Oh Rats!:
A Data Science Dive Into Invasive Species
and Island Sustainability
Here we will import many of the industry-standard libraries including NumPy, Pandas, MatPlotLib, and Plotly. Feel free to find these packages on the Python Package Index!
For your reference, we'll break down one line of the large cell below. In this line:
import pandas as pd
We import the pandas library.
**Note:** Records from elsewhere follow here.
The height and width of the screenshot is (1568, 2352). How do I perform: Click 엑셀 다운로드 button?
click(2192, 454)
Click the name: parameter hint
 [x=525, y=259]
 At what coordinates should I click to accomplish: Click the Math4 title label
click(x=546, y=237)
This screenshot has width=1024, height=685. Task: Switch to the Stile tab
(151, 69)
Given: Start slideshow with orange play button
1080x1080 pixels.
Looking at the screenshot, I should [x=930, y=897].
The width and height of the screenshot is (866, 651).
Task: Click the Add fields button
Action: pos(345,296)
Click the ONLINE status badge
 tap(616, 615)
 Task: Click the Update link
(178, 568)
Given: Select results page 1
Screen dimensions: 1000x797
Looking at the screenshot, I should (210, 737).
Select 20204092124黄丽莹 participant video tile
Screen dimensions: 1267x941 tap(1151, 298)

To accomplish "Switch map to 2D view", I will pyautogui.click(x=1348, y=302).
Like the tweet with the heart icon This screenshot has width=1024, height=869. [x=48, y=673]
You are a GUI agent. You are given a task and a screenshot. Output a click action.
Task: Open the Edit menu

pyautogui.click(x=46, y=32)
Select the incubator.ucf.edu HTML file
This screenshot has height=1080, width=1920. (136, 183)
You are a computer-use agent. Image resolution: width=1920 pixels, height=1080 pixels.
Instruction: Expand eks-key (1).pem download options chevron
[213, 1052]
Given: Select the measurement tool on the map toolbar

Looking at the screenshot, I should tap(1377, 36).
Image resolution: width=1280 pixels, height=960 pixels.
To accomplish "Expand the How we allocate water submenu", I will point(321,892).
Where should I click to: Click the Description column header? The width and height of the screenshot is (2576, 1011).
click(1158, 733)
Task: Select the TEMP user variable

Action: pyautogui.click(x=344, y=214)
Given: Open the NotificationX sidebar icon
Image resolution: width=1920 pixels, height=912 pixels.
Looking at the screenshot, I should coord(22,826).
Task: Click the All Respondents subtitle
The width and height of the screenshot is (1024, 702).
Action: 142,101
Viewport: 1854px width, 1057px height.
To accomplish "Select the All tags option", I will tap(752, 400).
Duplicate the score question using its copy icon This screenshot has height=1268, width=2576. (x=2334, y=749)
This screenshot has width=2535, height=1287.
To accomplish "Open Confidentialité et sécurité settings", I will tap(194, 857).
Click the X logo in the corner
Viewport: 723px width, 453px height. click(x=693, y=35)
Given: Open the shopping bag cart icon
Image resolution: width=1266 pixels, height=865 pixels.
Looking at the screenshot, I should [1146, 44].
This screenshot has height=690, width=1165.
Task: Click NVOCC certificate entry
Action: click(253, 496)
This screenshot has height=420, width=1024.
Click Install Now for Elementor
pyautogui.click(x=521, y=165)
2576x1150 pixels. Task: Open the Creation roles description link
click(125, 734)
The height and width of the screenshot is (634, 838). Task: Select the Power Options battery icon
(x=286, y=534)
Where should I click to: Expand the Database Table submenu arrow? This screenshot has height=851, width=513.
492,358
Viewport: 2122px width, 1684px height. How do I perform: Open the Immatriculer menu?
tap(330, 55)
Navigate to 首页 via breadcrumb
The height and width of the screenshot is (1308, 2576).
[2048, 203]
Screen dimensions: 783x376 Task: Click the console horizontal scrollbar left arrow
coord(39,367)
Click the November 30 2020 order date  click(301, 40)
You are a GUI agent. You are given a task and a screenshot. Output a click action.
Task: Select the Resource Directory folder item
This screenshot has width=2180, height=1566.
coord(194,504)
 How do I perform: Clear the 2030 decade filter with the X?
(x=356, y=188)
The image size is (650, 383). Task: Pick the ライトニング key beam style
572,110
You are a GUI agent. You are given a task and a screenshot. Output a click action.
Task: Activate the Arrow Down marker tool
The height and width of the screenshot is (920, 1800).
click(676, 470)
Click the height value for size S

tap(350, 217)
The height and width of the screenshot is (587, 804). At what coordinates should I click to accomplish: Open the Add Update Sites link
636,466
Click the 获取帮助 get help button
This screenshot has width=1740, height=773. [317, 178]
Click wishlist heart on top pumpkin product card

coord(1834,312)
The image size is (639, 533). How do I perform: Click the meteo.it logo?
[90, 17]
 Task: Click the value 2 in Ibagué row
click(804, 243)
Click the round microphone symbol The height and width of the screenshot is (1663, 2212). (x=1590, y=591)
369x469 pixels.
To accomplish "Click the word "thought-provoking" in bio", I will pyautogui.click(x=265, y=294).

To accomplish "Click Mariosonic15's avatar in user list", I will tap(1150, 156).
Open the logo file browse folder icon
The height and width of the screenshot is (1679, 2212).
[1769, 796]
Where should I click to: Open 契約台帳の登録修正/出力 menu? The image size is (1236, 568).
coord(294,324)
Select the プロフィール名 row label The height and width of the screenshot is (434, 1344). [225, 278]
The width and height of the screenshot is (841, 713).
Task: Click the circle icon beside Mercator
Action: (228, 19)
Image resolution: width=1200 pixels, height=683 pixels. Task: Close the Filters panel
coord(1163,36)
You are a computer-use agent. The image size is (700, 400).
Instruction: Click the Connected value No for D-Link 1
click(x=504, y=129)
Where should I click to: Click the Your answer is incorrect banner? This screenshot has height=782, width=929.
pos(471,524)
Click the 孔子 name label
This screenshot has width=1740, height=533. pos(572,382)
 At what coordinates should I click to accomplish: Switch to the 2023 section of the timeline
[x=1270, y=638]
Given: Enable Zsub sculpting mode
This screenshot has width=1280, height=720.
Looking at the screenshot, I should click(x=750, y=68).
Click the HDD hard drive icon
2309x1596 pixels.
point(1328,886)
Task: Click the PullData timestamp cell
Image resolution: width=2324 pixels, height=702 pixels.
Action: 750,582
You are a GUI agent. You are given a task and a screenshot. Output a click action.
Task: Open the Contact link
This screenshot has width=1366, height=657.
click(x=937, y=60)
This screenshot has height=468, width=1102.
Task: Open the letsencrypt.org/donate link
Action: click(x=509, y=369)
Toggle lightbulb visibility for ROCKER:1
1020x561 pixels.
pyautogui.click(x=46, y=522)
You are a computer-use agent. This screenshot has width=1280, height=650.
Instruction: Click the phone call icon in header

Essentially, we're telling python that we want to use a specific set of functions that has been named "pandas". We then use the as keyword to specify that we want to use some other name to refer to "pandas"; in this context we told python we want to call it "pd".
Lets say we want to use the pandas.notnull() function (this checks if any values in an array or list are None).
Because we imported "pandas" as "pd", we could now call pd.notnull()
Note: We name pandas as "pd" because it is the standard name in the industry, however we could have said:
import pandas as harrystyles
Which would've allowed us to run Harry_Styles.notnull(). This would be confusing for a reader, so its considered best practice to use standard names such as "pd" for "pandas" or "np" for "numpy".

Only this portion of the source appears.